Speeding up is accomplished by splitting a large workload into multiple smaller workloads and running them in parallel in all the available CPUs. Parallel processing provides massive improvement in performance for jobs that can be run in parallel. The simple “divide and conquer” approach is applied to the large workloads, and parallel processing uses the power of all the resources to get work done faster.
Because a cluster is a group of independent hardware nodes, failure in one node does not halt the application from functioning on the other nodes. The application and the services are seamlessly transferred to the surviving nodes, and with proper design the application continues to function normally as it was functioning before the node failure. In some cases, the application or the user process may not even be aware of such failures, because the failover to the other node is transparent to the application.
When a uniprocessor system reaches its processing limit, it imposes a big threat to scalability. Symmetric multiprocessing (SMP) - the use of multiple processors (CPUs) that share memory (RAM) within a single computer to provide increased processing capability—solves this problem. SMP machines achieve high performance by parallelism, in which the processing job is split up and run on the available CPUs. Higher scalability is achieved by adding more CPUs and memory.

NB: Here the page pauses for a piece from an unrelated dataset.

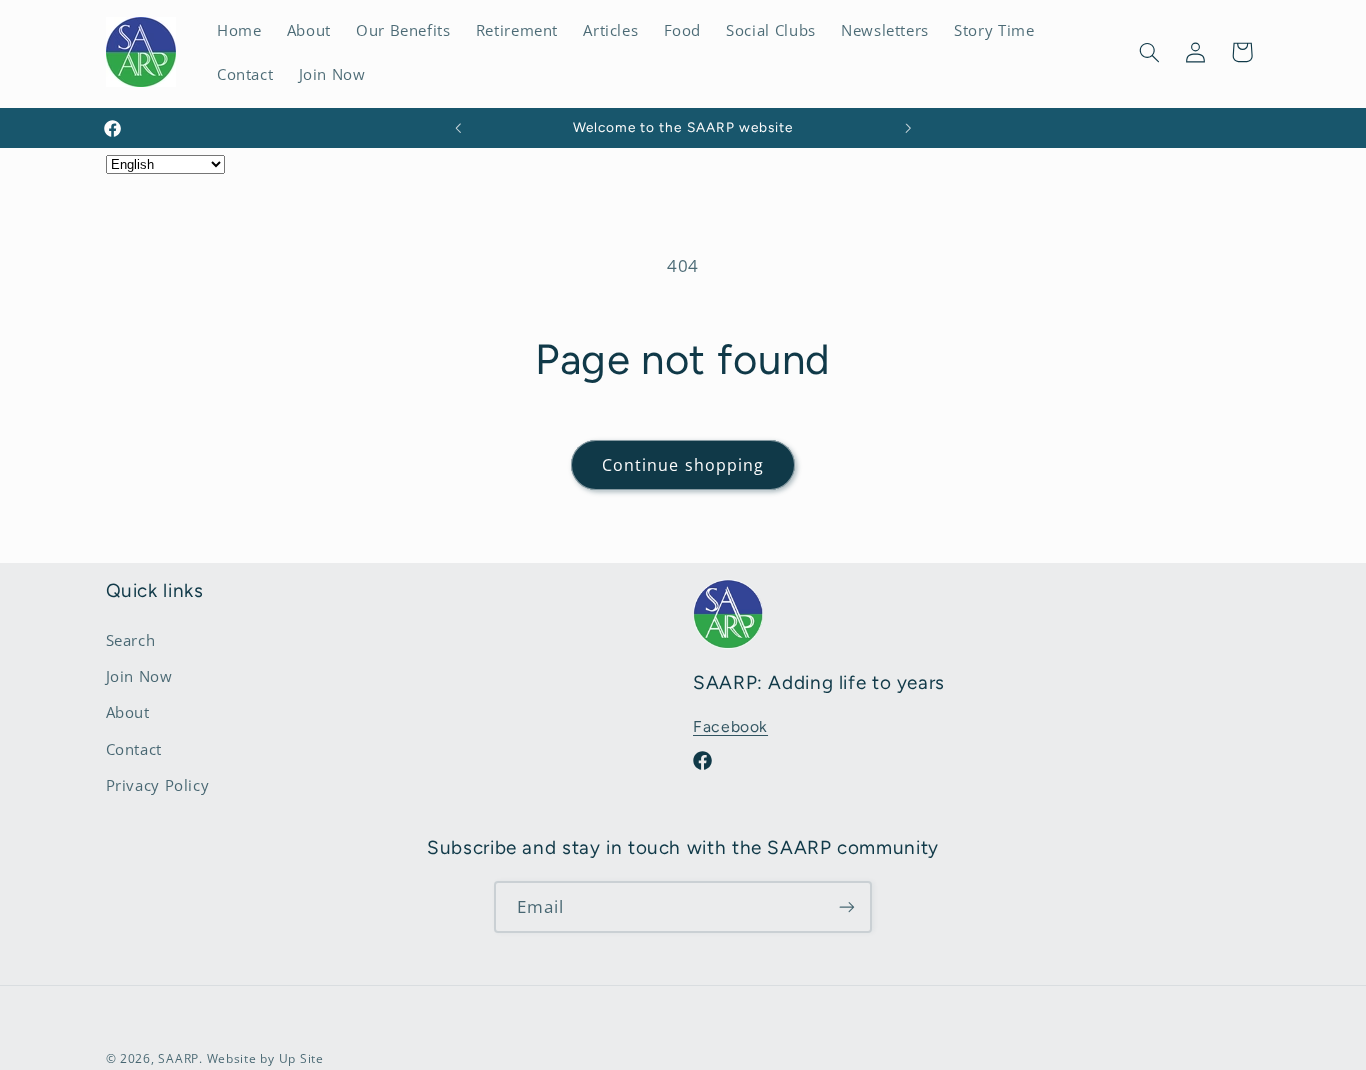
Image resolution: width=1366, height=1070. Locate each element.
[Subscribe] (847, 906)
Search (131, 640)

Figure 1 compares the basic architectural similarities between symmetric multiprocessing and clustering. However, the two architectures maintain cache coherency at totally different levels and latencies.
FIGURE 1 SMP vs. Clusters
Uniprocessors aren’t used any longer. Also, newer technologies such as InfiniBand and Silicon Photonics from Intel make for faster network connectivity, and other technologies such as Oracle Data Connectors with Hadoop, Oracle Big Data Appliance, R, and Big Data SQL all support parallelism.